Neste contexto, as terras raras e o urânio, recursos abundantes no Brasil, tornam-se palavras-chave na discussão sobre soberania. O país possui reservas críticas que são vitais para a indústria global de semicondutores e transição energética. No entanto, enquanto as potências estrangeiras mantêm seus olhos voltados para esses recursos, o Brasil ainda luta para desenvolver uma infraestrutura tecnológica soberana.

Pesquisadores apontam que, apesar de o Brasil contar com profissionais qualificados e capital, a falta de vontade política impede ações significativas. Uma pesquisa revelou que o governo gastou R$ 23 bilhões com empresas de tecnologia estrangeiras em uma década, quantia que poderia ter sido investida na construção de data centers próprios.

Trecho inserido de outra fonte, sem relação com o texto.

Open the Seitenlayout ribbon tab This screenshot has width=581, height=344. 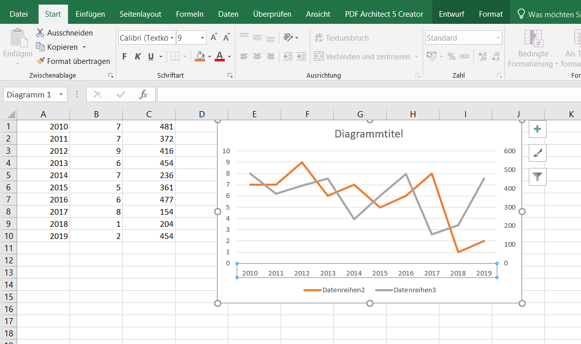141,14
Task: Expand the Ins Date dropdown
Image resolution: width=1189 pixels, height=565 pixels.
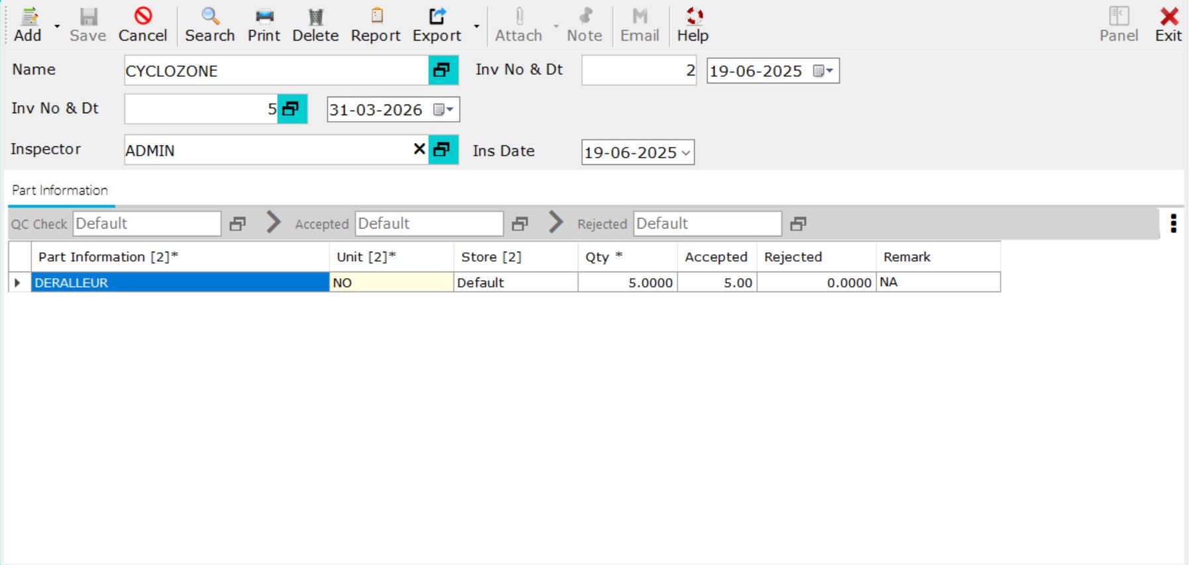Action: [x=686, y=153]
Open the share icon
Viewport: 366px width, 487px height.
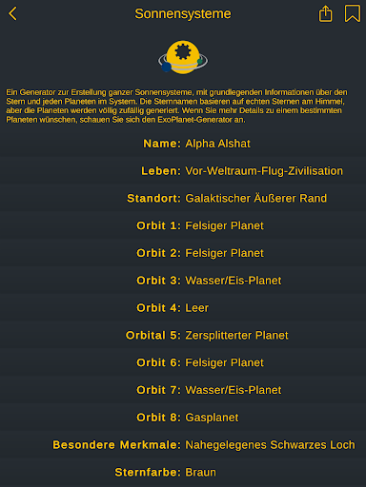tap(325, 13)
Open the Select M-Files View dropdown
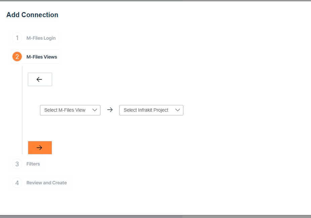Viewport: 311px width, 218px height. (x=65, y=110)
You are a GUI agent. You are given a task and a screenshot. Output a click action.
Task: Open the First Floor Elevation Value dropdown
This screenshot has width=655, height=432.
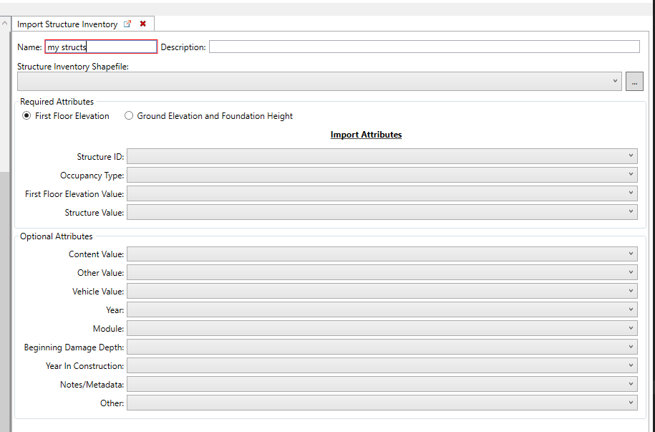click(x=630, y=193)
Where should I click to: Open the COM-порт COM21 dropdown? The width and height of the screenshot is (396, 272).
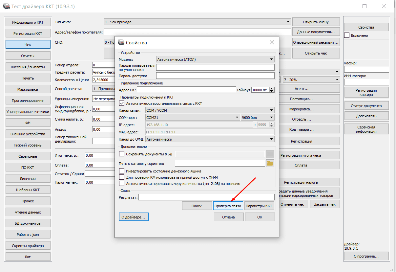click(192, 117)
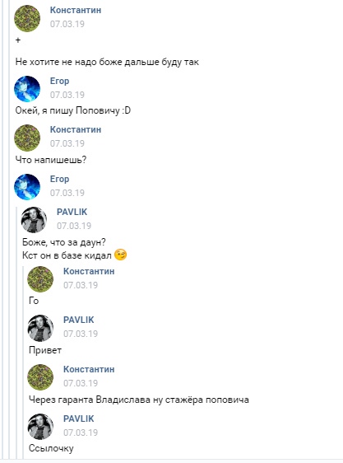This screenshot has height=463, width=343.
Task: Open the Константин name link above "Что напишешь?"
Action: pyautogui.click(x=76, y=129)
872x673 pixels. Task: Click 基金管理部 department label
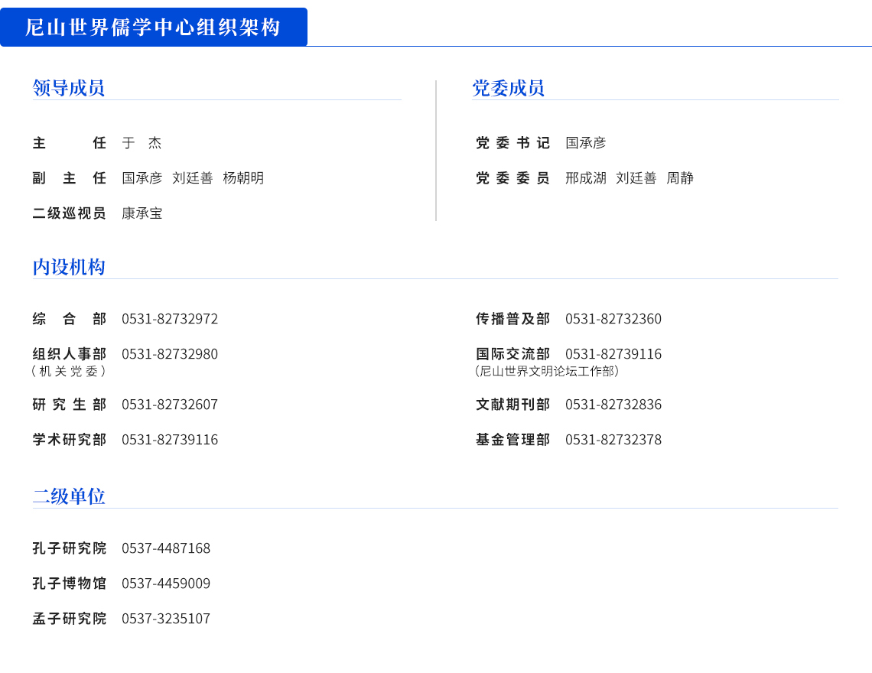coord(511,440)
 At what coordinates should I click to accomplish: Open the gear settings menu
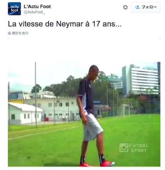click(125, 7)
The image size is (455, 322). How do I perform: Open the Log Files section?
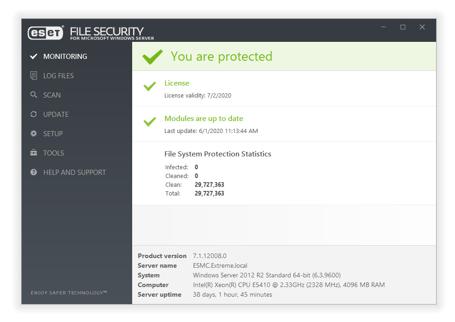(x=58, y=76)
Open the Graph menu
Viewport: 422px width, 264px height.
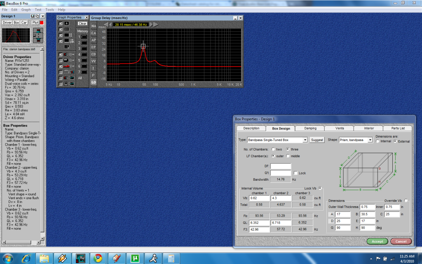point(26,9)
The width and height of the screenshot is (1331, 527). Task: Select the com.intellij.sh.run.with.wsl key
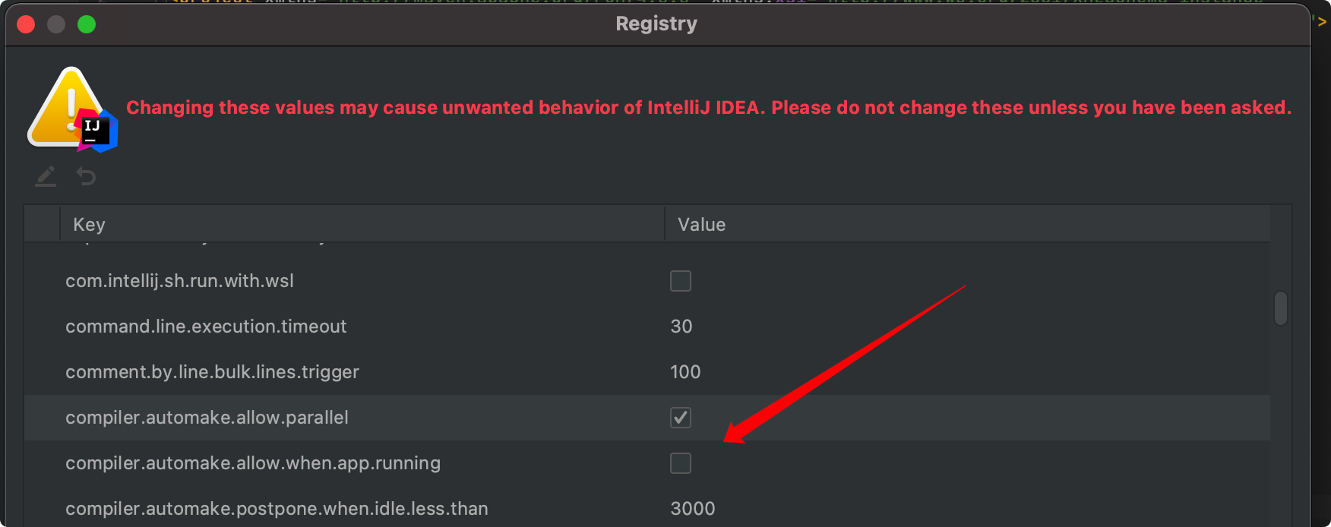click(x=179, y=281)
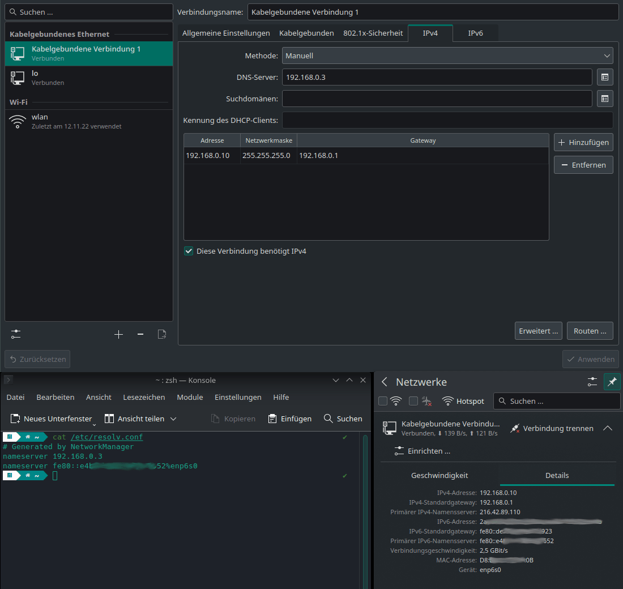Open the Suchdomänen list editor icon
The image size is (623, 589).
tap(605, 99)
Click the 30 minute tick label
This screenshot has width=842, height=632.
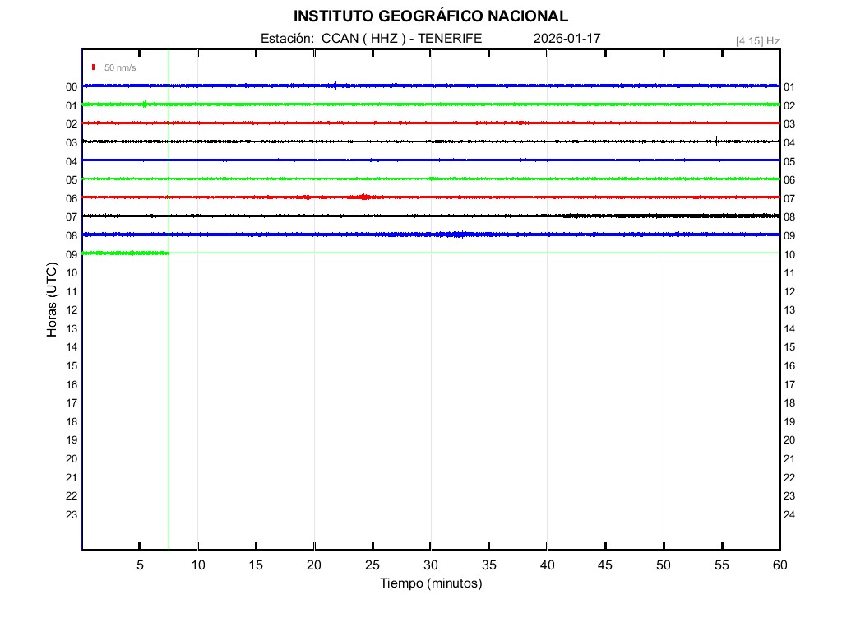point(430,565)
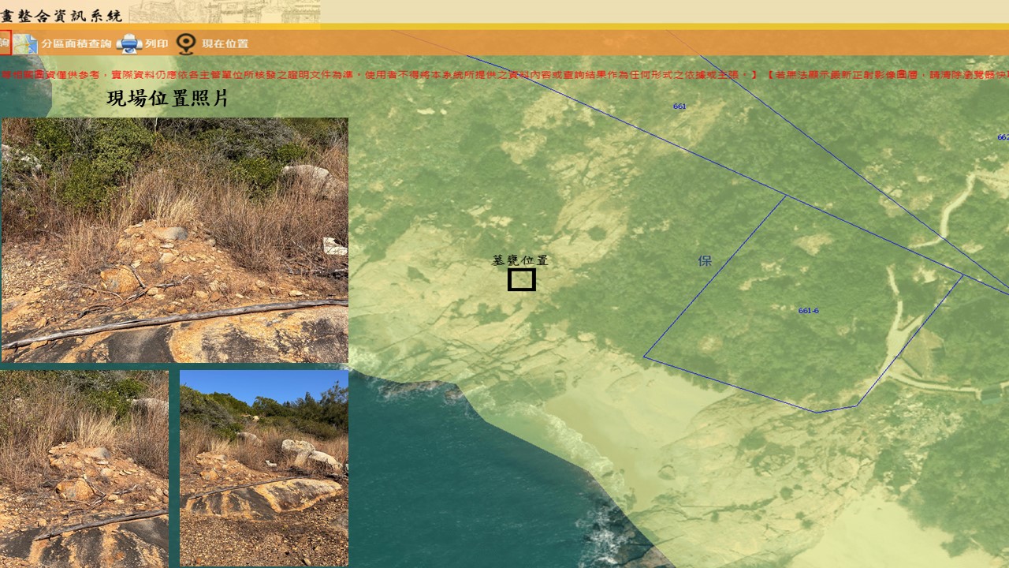
Task: Select 現在位置 current location text
Action: pos(225,44)
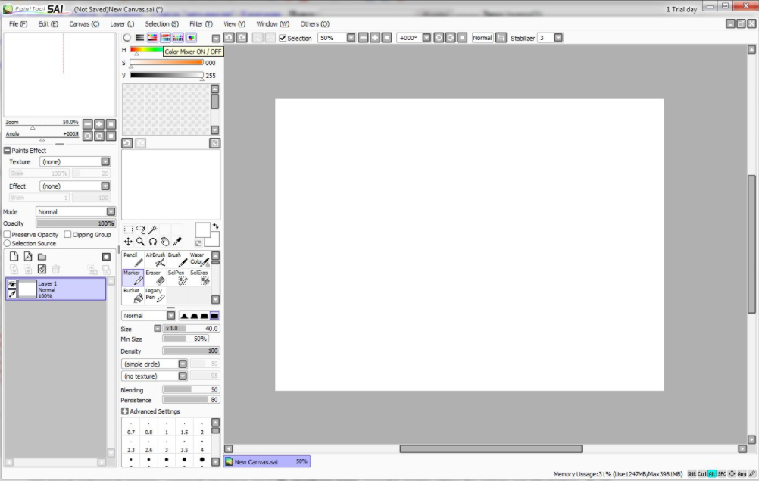
Task: Open the Texture dropdown in Paints Effect
Action: (x=105, y=161)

Essas questões não são apenas técnicas; elas refletem uma vulnerabilidade geopolítica em um cenário marcado por tensões internacionais. O sequestro do presidente da Venezuela, Nicolás Maduro, ilustra um potencial aumento de hostilidades na região, diante da crescente exploração dos recursos naturais. Assim, especialistas defendem a necessidade de um controle assertivo sobre os dados e as infraestruturas digitais do Brasil para não se tornar um mero supridor de recursos para potências estrangeiras.

Em um mundo onde a soberania digital se torna uma questão de segurança, o Brasil precisa repensar suas políticas e estratégias tecnológicas a fim de fortalecer sua posição no cenário global. Isso não é apenas uma questão de competitividade, mas de proteção nacional e autonomia em um futuro cada vez mais incerto.